Yine, aynı maddeye "Vakıf yönetim kurulu, mütevelli heyeti tarafından seçilen 3 üyeden oluşur." fıkrası eklenerek daha önce Vakfın yapısında bulunmayan yönetim kurulu ihdas edilmiştir.

Malumunuz olduğu üzere 24 Haziran seçimleri sonrasında parlamenter sistemden Cumhurbaşkanlığı hükûmet sistemine geçilmesiyle Cumhurbaşkanı yardımcılığı makamı ihdas edilmiş, müsteşar ve müsteşar yardımcısı kadroları ise kaldırılmıştır.

Bu değişikliklere uyum sağlanması amacıyla 3388 sayılı Türk Silahlı Kuvvetlerini Güçlendirme Vakfı Kanunu'nda bazı değişikliklerin yapılması ihtiyacı doğmuştur.

Sayın Şirin Ünal'la birlikte sunduğumuz bu değişiklik teklifiyle Türk Silahlı Kuvvetlerini Güçlendirme Vakfı Kanunu'na 696 sayılı Kanun Hükmünde Kararname'yle eklenen 2/A maddesinde değişiklik öngörülmekte olup Türk Silahlı Kuvvetlerini Güçlendirme Vakfı Mütevelli Heyetinin yeniden düzenlenmesi önerilmektedir.

Teklifimize göre, Türk Silahlı Kuvvetlerini Güçlendirme Vakfı Mütevelli Heyeti; Cumhurbaşkanı, Cumhurbaşkanının görevlendireceği Cumhurbaşkanı yardımcısı, Millî Savunma Bakanı, Genelkurmay Başkanı ve Savunma Sanayii Başkanından oluşacaktır.
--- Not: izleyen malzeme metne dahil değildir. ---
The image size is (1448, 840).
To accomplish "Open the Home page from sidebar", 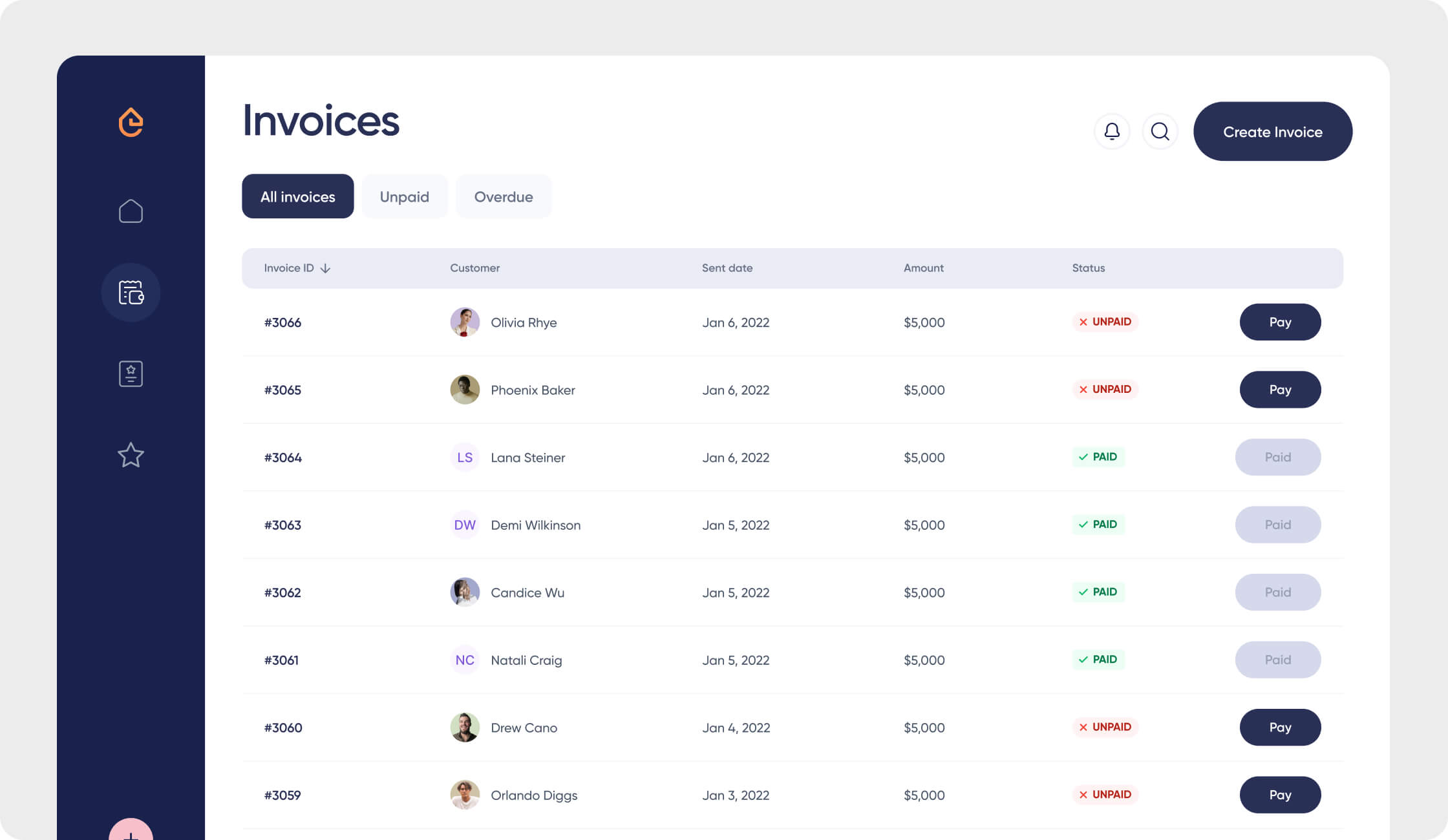I will click(131, 211).
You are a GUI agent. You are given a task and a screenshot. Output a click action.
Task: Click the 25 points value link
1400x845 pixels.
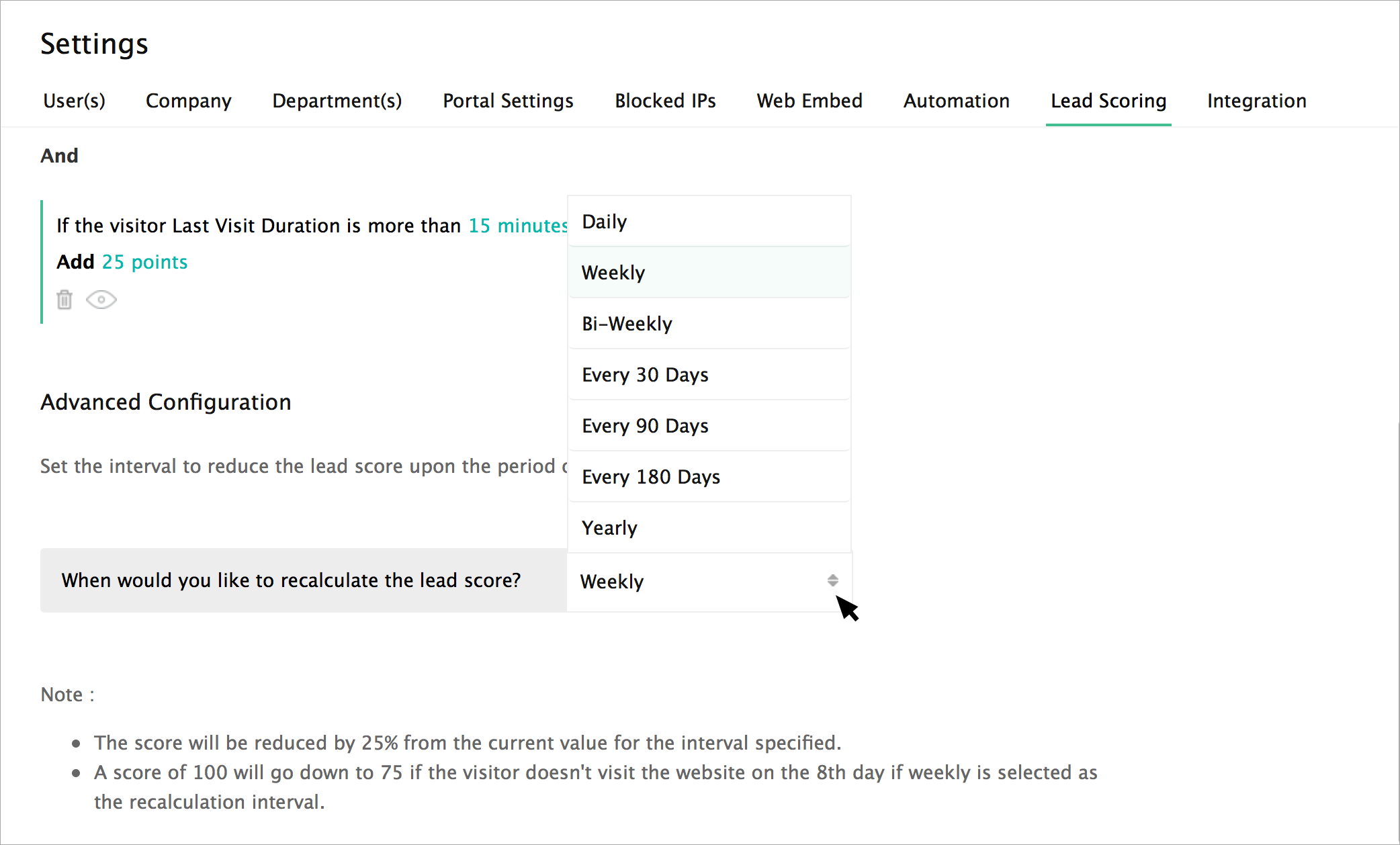[x=144, y=262]
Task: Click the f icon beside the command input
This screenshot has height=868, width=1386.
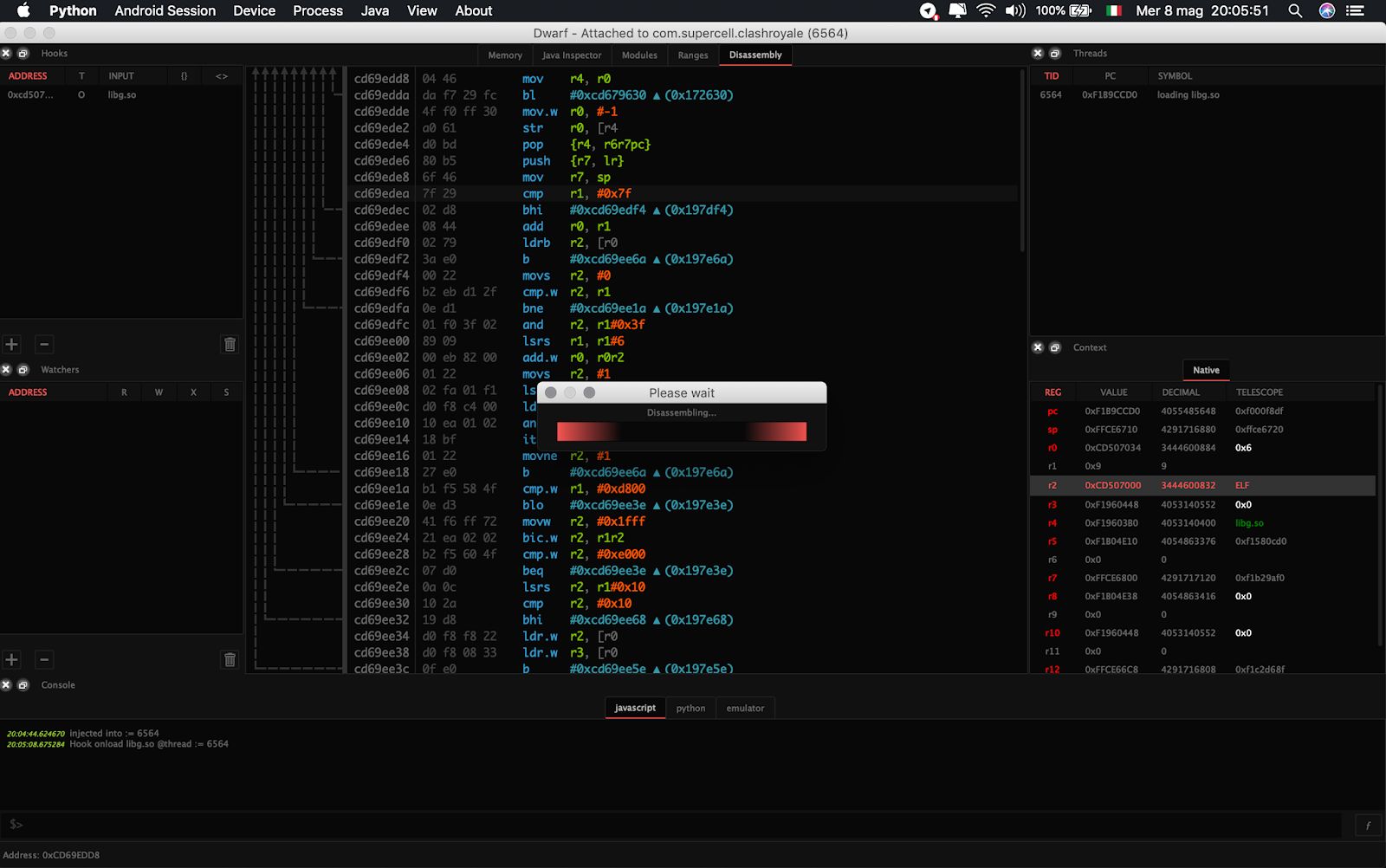Action: point(1368,825)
Görüldüğü üzere bu teklifle mütevelli heyetinin 5 kişilik yapısı korunmaktadır. Ancak, bununla birlikte Millî Savunma Bakanlığı müsteşarı heyetten çıkarılmış, Cumhurbaşkanının görevlendireceği Cumhurbaşkanı yardımcısı heyete dâhil edilmiştir. Genelkurmay ikinci başkanının yerine ise Genelkurmay Başkanı heyet üyesi olarak belirlenmiştir.

Ayrıca bu teklifle, daha önce 3 kişiden oluşacağı belirlenen Türk Silahlı Kuvvetlerini Güçlendirme Vakfı Yönetim Kurulunun en az 3 üyeden oluşacağı öngörülmüştür. Bu sayede küresel rekabetin giderek arttığı savunma sanayi alanında daha aktif olunması, paydaşlarla kurulacak ortaklıkların koordinasyonunun daha sağlıklı bir şekilde yürütülmesi ve ileride artması muhtemel iş yükünün daha etkin ve verimliliği sağlayacak bir şekilde paylaştırılması amaçlanmıştır.
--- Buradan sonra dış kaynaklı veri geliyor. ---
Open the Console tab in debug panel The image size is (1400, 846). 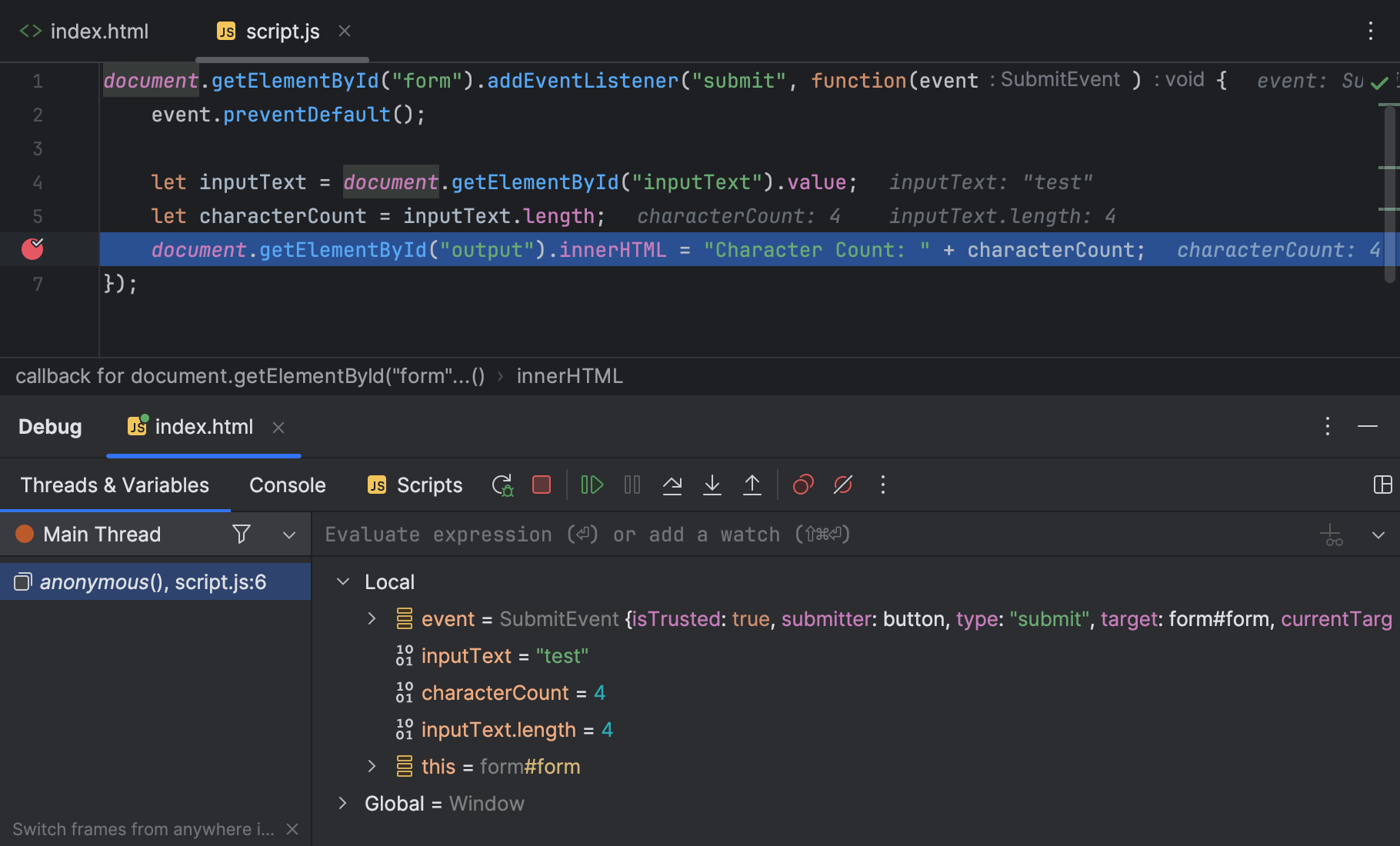tap(286, 485)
Sayın Başkanım, saygıdeğer milletvekilleri; savunma sanayisi, ülkelerin gelişmelerinde son derece hayati rol oynadığı gibi ülke ekonomilerinin genellikle sürükleyici sektörü durumundadır. Savunma sanayi kuruluşları ayrıca milletlerarası münasebetlerde de ülke menfaatlerinin korunması ve aktif bir politikanın yürütülmesine imkân sağlamaktadır. Bu sanayinin gelişmesi ülkelerin teknolojik yapılarının yönlenmesine, teknolojik ve üretim metotları olarak yeni sistemlerin ortaya çıkmasına yardımcı olmaktadır. Dolayısıyla savunma sanayinin teknik gelişme ve buluşlara uyum sağlayacak bir bünyeye kavuşturulması zaruridir.

Büyük jeopolitik önemde ve stratejik bir bölgede bulunan ülkemizin savunmasıyla ilgili hizmetlerin çağa uygun bir şekilde modernize edilmesi şarttır. Buna göre millî imkânlar ölçüsünde savunma sanayisini geliştirmek, desteklemek, yeni teknolojilerin yakinen takibini sağlamak amacıyla bu kanun teklifini hazırlamış bulunmaktayız. Teklif ettiğimiz maddelere bakıldığı zaman, mütevelli heyetinin temsil düzeyinin Cumhurbaşkanlığı gibi saygın bir makamın himayesinde en yüksek düzeye çıkartılması hem Vakfın uluslararası prestiji hem de faaliyetlerinin etkinliği bakımından önem arz etmektedir. Böylece ileri teknoloji uygulamaları çok geniş kapsamlı olan Türk Silahlı Kuvvetlerini Güçlendirme Vakfı ve dolayısıyla bağlı ortaklıkları ve iştirakleri üzerinde en üst düzeyde koordinasyon ve kontrol sağlanmış olacaktır.

Sayın Başkanım, saygıdeğer Komisyon üyeleri; yürürlük ve yürütme maddeleriyle birlikte toplam 4 maddeden oluşan değişiklik teklifimizi takdir ve tasviplerinize sunuyor; değişiklik teklifimizin şimdiden milletimize, devletimize, ordumuza hayırlar getirmesini temenni ediyor, saygılar sunuyorum.